Electronics supply chain professionals have more questions than answers when it comes to the European Union’s General Data Protection Regulation (GDPR). The rule, which protects EU citizens from privacy and data breaches, is viewed as a b2c initiative rather than b2b. However, one expert warns that manufacturers and the supply chain should prepare for GDPR compliance.
According to the GDPR criteria, any company that stores or processes personal information about EU citizens must demonstrate compliance. “Because the scope [of privacy protection] has been broadened so much that IP addresses are considered personal data, it is hard to find a company that does not, by some definition, deal with personal data,” according to Alvaro Hoyos, chief information security officer at OneLogin, a cloud-based identity management platform. It’s not just the data itself that’s a concern, he added, but data transfer as well. “The U.S. is viewed as not offering enough data protection for EU citizens,” he said.
A significant amount of data is typically shared among companies in the electronics supply chain. If a distributor sells components to an end customer, that customer’s information is shared with component suppliers. In most cases that data identifies the end customer as a business, according to Robin Gray, chief operating officer and general counsel for the Electronics Components Industry Association (ECIA). The GDPR applies to individuals’ data privacy. But in the electronics design chain, engineers frequently buy small volumes of components with a credit card that may be associated with that individual. Makers and inventors also buy electronics components. “I think there is a nagging question if a buyer doesn’t have a corporate credit card or uses their own credit card for a transaction, are they covered by GDPR exceptions?” said Gray. “I think they are but it is not absolutely clear.”

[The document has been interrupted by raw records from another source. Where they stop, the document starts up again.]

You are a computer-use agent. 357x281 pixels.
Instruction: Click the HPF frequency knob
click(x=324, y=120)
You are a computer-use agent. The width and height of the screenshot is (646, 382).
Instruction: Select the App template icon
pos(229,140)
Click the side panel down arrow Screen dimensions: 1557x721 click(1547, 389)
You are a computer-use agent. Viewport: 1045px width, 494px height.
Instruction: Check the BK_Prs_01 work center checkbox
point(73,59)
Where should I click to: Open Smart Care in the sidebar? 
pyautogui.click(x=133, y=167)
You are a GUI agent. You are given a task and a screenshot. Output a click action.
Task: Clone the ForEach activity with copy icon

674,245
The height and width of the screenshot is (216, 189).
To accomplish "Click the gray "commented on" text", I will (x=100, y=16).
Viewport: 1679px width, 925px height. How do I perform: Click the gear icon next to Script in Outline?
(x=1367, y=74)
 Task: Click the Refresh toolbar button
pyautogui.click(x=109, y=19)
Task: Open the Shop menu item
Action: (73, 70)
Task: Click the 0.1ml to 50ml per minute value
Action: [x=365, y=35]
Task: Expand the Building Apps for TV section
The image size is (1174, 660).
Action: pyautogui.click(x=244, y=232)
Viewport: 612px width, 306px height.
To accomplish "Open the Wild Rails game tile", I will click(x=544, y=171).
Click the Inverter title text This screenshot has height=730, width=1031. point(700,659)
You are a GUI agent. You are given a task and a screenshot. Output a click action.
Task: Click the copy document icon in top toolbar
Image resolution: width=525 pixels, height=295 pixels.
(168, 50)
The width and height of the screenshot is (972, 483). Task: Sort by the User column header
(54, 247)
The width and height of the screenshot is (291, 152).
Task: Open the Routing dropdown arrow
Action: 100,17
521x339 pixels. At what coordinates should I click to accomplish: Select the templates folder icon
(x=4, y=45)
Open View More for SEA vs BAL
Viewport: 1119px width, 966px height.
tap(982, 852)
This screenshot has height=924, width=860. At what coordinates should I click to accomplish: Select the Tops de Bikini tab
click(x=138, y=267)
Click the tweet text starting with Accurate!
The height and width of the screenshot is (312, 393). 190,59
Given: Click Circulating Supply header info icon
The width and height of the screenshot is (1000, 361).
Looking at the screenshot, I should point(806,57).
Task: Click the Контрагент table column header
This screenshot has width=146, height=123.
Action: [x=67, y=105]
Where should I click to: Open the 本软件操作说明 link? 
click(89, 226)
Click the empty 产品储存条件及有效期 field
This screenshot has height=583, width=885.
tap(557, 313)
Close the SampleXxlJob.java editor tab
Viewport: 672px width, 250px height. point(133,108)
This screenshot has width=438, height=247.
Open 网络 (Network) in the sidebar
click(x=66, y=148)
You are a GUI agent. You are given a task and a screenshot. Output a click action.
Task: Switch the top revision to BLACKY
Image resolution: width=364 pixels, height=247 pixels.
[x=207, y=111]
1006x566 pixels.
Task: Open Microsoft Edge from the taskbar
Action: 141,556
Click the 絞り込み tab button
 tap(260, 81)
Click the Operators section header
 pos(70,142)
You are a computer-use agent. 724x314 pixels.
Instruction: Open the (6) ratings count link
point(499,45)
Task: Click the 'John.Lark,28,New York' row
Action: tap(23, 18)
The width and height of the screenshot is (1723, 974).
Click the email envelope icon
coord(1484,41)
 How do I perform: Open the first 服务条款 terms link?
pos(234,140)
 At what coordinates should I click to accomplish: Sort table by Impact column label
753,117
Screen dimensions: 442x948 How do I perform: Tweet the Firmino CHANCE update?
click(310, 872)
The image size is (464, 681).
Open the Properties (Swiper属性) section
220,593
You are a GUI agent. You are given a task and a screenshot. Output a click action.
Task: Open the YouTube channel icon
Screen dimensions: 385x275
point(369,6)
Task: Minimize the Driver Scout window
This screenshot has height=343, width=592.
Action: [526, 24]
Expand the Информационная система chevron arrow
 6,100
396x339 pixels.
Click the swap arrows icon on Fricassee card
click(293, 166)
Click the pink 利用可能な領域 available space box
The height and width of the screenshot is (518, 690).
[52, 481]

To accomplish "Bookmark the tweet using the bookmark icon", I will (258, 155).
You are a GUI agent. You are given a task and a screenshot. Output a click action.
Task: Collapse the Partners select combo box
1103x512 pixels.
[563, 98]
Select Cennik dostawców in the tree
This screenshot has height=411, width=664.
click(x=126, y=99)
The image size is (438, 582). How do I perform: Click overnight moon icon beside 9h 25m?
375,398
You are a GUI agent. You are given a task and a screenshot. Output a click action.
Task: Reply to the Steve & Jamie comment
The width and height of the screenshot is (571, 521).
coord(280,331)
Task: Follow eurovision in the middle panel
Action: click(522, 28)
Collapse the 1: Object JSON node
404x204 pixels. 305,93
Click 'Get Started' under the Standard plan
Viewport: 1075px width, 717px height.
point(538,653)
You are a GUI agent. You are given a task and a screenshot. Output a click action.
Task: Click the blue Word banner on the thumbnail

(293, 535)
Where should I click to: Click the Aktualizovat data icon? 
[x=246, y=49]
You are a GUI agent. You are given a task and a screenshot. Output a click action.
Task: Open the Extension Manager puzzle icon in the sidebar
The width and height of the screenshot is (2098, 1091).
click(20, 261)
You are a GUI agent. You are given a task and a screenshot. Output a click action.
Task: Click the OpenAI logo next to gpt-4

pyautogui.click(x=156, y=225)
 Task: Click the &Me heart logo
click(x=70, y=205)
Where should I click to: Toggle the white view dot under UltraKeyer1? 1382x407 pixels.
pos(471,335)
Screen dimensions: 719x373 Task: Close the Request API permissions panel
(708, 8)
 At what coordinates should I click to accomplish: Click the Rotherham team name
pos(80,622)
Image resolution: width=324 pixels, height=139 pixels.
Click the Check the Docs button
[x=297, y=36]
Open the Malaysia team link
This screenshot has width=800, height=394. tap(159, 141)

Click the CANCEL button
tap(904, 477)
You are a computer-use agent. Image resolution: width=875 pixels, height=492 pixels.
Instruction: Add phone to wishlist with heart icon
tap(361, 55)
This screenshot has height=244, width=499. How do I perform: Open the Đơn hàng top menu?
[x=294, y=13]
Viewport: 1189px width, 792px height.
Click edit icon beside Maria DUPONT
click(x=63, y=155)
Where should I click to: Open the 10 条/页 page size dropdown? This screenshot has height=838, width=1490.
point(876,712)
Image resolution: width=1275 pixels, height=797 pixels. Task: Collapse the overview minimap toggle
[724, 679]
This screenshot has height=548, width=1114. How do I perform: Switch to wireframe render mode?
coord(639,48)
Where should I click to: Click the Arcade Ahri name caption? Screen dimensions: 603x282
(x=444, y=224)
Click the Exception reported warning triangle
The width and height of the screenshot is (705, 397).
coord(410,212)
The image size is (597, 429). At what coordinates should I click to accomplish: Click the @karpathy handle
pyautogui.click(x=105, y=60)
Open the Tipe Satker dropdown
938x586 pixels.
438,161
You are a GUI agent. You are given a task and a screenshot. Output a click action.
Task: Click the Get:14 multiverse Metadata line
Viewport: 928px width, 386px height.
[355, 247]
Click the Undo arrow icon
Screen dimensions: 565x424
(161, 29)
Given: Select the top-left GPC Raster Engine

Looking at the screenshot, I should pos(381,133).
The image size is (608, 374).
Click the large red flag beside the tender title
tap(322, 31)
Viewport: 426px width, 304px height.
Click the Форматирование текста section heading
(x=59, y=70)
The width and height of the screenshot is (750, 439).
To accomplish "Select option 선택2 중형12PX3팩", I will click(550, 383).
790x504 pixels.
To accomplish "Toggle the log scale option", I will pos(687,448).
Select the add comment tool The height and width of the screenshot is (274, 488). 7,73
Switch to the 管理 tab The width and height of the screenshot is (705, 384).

One in four U.S. companies don’t know if they’re prepared to meet GDPR compliance, according to a survey of more than 1,600 organizations conducted by research firm Vanson Bourne. The results show that 37 percent of respondents simply don’t know whether their organization needs to comply with GDPR, while 28 percent believe they don't need to comply at all.
Of the respondents who don’t believe the law applies to their organization, one in seven collect personal data from EU citizens, while 28 percent of respondents unsure about compliance also said that they collect this type of information, the study noted. The results suggest that many organizations are misinterpreting which types of data constitute a mandate for compliance.
Any company that conducts multinational business should be prepared for GDPR, Hoyos said. The issue of data transfer may be particularly problematic for U.S. and online companies. Even if a company inadvertently accesses an EU individual’s information, that data may be captured and then stored in a U.S. database. Technically, that’s considered data transfer. “That’s very hard to avoid,” Hoyos said.
The first step toward compliance is examining the data your company currently handles. “You may come up on some surprises on data you didn’t know you were collecting or data that you already have,” Hoyos said. “You should only collect data that you need; determine where it resides; and how protected that data is. You need to map all that out within your IT system -- that will help your internal compliance efforts.”
Organizations should also identify who controls their data; who acts on the data; and who is responsible for protecting the data, Hoyos said. These roles include a data controller, a data processor and a data protection officer (DPO). The data controller defines how personal data is processed and the purposes for which it is processed. Data processors may be the internal groups that maintain and process personal data records or any outsourcing firm that performs all or part of those activities. The GDPR holds processors liable for breaches or non-compliance and the controller is responsible for making sure that outside contractors comply. “If there is a misunderstanding between a customer, vendor or supplier, it’s important to identify where the system broke down,” Hoyos said. Failure to comply with GDPR will result in major fines.
Finally, said Hoyos, companies need to be cognizant of the language used in partner or third-party contracts. Many businesses outsource their data management to other companies. “Contract language is very important and builds on other topics such as the data controller,” Hoyos said. Contracts are not documents that are updated a lot, he added, so changes in polices or practices need to be documented.
GDPR takes effect in May of 2018. “That may seem far away and we don’t know how quickly GDPR will be enforced,” Hoyos said. “But that date is coming up fast and you should make sure your bases are covered. If you are dealing with a lot of different IT systems and if you need to fix things, that will take some time. You don’t want to wait until the law is enacted to figure out whether you are in compliance.”
ECIA’s Gray does not foresee a similar rule enacted in the U.S. “It would add a whole new level of complexity in the supply chain,” he said. “What is going to alter the landscape in this country is [the data breach at] Equifax,” he said. “That whole issue is leading to a heightened awareness of data mining and data protection and it’s likely the U.S. government will have to act.”